My major interest in shooting has long revolved around the handgun. However, I started out shooting surplus military bolt action rifles, any .22 rifle I could get my hands on, the less expensive service pistols and a Winchester Model 12 pump-action shotgun.

Being raised in the great maelstrom known as Los Angeles, after I moved to Oregon, my quip to Oregonians who asked me if I hunted, was that, "In Oregon, we hunt deer and elk. In LA, we hunted each other." Tongue in cheek of course, but somewhat illustrative of the perception I have about some bad places in that huge city.

Never being a wealthy guy, I looked for firearms that were versatile, cost effective and could do multiple things. Those days in the 1970s and 1980s were good times, before stupid people of criminal notoriety got themselves on television to accelerate the politically correct need to enact gun control, rather than deal with the destruction of families and social mores.

In those days of cheap and plentiful ammunition, I still took the time to learn to reload my own ammunition, because it was even less expensive. I went to formal target ranges to test the mechanical accuracy of both handgun and rifle, learned to shoot American trap, spent time shooting "combat" matches that were the closest simulation of defensive shooting available at the time. I went small game hunting and hunted once off the coast of Oxnard on Santa Cruz Island for wild boar. I shot metallic silhouette shooting with an iron-sighted revolver, my dad's Colt Python.

After I moved to Oregon, I shot a few combat handgun matches with IPSC and IDPA using a 1911 .45, as well as service rifle matches at the local rifle club with my Springfield M1A .308. I worked as a Range Officer at the club during the annual spring machine gun shoot in May for three years straight.
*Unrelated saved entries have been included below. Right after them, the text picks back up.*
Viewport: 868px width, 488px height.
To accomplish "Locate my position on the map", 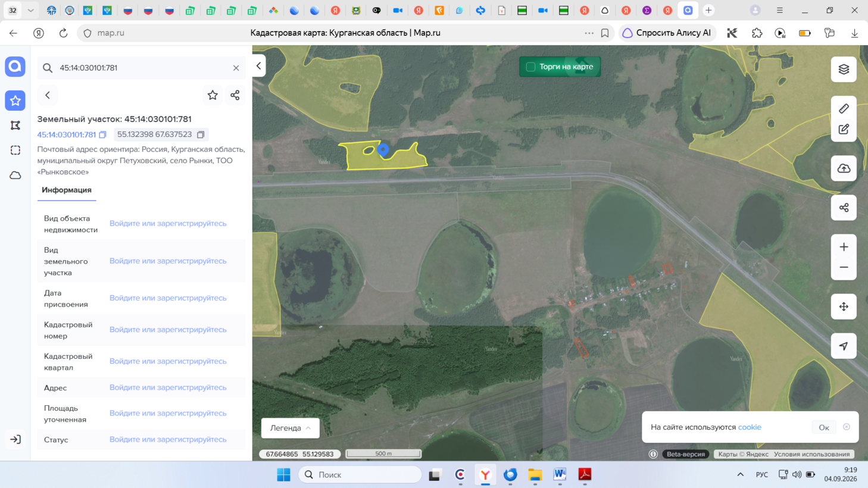I will tap(844, 346).
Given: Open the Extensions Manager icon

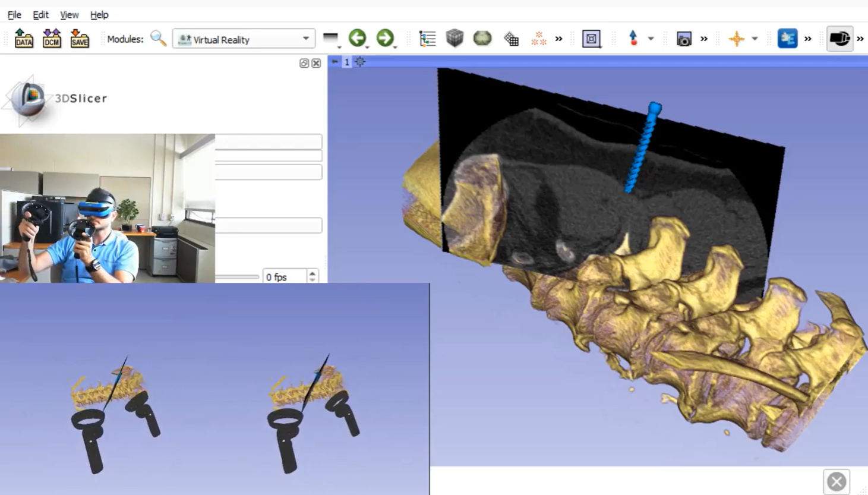Looking at the screenshot, I should (x=787, y=39).
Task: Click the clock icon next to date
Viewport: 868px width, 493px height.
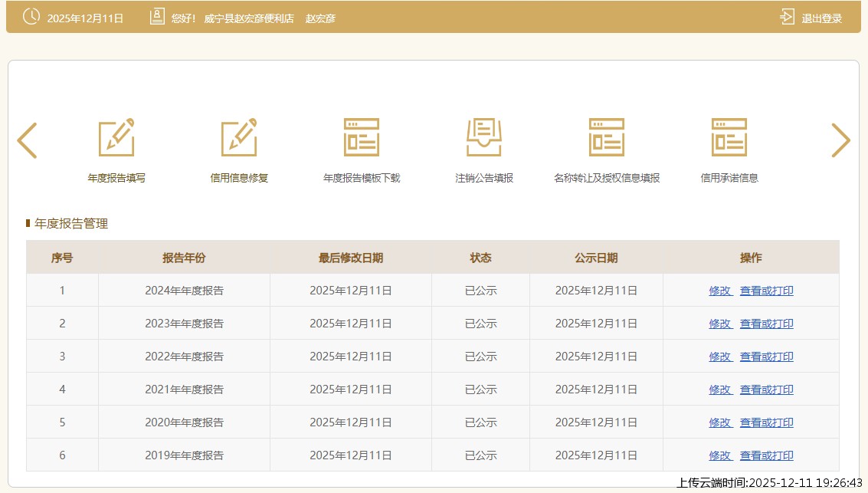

Shooting can be a very social sport. One can be attracted, as I was, by the sheer history of technology and finding members of that club who could recite minutiae best left to computer hard drives.

There is a fair amount of time to talk and relax at the trap range, to hang out in the club drinking coffee in the lounge, compare notes with people about handloads, even exchange shooting experiences with other people's firearms.

I have no idea how many attorneys, CEOs, physicians, or other working stiffs as myself I have met over the decades. I have met them at work and at church. A retired pastor and I have sent .22s downrange to be able to sit and talk afterward; ministry by burning powder.

If you are just starting out, I would highly recommend joining a gun club, like the wonderful Albany Rifle and Pistol Club I was a member of for five great years. You can glean the experiences of people who have shot longer than you've been alive, everyone sharing the discipline, fun and knowledge of wielding things that go BANG. Go with your dad, mom, uncle, or Grandpa. Soak it up.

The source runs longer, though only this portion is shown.